** Work instructions **
For this exercise, print all of the data exactly as given.
### Record extracts ###
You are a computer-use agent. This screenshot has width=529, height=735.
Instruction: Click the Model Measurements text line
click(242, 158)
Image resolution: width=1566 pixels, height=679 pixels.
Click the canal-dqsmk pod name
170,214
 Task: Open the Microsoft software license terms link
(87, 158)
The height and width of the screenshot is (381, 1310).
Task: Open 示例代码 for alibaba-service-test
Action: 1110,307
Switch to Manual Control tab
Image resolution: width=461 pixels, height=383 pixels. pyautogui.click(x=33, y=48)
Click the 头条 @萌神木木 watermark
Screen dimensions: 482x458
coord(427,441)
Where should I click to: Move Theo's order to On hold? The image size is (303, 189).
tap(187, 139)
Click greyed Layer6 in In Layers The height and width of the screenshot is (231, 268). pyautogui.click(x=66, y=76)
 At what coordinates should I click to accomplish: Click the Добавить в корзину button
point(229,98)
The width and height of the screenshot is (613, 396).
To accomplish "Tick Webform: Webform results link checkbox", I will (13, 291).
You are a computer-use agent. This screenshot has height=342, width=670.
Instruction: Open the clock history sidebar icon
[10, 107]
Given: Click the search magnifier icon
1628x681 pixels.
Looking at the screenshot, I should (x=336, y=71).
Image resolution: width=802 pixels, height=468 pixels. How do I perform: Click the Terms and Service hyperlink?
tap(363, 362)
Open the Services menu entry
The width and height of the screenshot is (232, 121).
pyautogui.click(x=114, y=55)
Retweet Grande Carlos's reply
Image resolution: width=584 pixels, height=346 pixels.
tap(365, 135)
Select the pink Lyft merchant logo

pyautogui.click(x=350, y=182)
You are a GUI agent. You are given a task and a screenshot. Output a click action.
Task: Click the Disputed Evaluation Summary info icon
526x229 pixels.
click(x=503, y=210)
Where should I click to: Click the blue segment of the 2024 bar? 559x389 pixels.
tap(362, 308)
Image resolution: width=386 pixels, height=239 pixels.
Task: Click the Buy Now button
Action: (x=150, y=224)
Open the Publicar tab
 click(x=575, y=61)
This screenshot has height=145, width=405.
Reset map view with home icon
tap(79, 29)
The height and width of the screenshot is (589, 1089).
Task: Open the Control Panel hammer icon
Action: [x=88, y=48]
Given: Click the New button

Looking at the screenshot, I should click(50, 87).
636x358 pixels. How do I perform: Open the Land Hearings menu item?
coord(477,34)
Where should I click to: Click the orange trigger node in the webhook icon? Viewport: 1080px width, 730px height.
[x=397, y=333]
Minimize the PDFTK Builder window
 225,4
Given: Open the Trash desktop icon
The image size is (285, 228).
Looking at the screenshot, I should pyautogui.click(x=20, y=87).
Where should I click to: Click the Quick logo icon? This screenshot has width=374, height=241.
###
** Your response **
You are a computer-use agent. This screenshot has width=529, height=735.
Instruction: Click the Model Measurements text line
click(242, 158)
Image resolution: width=1566 pixels, height=679 pixels.
Click the canal-dqsmk pod name
170,214
 Task: Open the Microsoft software license terms link
(87, 158)
The height and width of the screenshot is (381, 1310).
Task: Open 示例代码 for alibaba-service-test
Action: 1110,307
Switch to Manual Control tab
Image resolution: width=461 pixels, height=383 pixels. pyautogui.click(x=33, y=48)
Click the 头条 @萌神木木 watermark
Screen dimensions: 482x458
coord(427,441)
Where should I click to: Move Theo's order to On hold? The image size is (303, 189).
tap(187, 139)
Click greyed Layer6 in In Layers The height and width of the screenshot is (231, 268). pyautogui.click(x=66, y=76)
 At what coordinates should I click to accomplish: Click the Добавить в корзину button
point(229,98)
The width and height of the screenshot is (613, 396).
To accomplish "Tick Webform: Webform results link checkbox", I will (13, 291).
You are a computer-use agent. This screenshot has height=342, width=670.
Instruction: Open the clock history sidebar icon
[10, 107]
Given: Click the search magnifier icon
1628x681 pixels.
Looking at the screenshot, I should (x=336, y=71).
Image resolution: width=802 pixels, height=468 pixels. How do I perform: Click the Terms and Service hyperlink?
tap(363, 362)
Open the Services menu entry
The width and height of the screenshot is (232, 121).
pyautogui.click(x=114, y=55)
Retweet Grande Carlos's reply
Image resolution: width=584 pixels, height=346 pixels.
tap(365, 135)
Select the pink Lyft merchant logo

pyautogui.click(x=350, y=182)
You are a GUI agent. You are given a task and a screenshot. Output a click action.
Task: Click the Disputed Evaluation Summary info icon
526x229 pixels.
click(x=503, y=210)
Where should I click to: Click the blue segment of the 2024 bar? 559x389 pixels.
tap(362, 308)
Image resolution: width=386 pixels, height=239 pixels.
Task: Click the Buy Now button
Action: (x=150, y=224)
Open the Publicar tab
 click(x=575, y=61)
This screenshot has height=145, width=405.
Reset map view with home icon
tap(79, 29)
The height and width of the screenshot is (589, 1089).
Task: Open the Control Panel hammer icon
Action: [x=88, y=48]
Given: Click the New button

Looking at the screenshot, I should click(50, 87).
636x358 pixels. How do I perform: Open the Land Hearings menu item?
coord(477,34)
Where should I click to: Click the orange trigger node in the webhook icon? Viewport: 1080px width, 730px height.
[x=397, y=333]
Minimize the PDFTK Builder window
 225,4
Given: Open the Trash desktop icon
The image size is (285, 228).
Looking at the screenshot, I should pyautogui.click(x=20, y=87).
Where should I click to: Click the Quick logo icon? This screenshot has width=374, height=241.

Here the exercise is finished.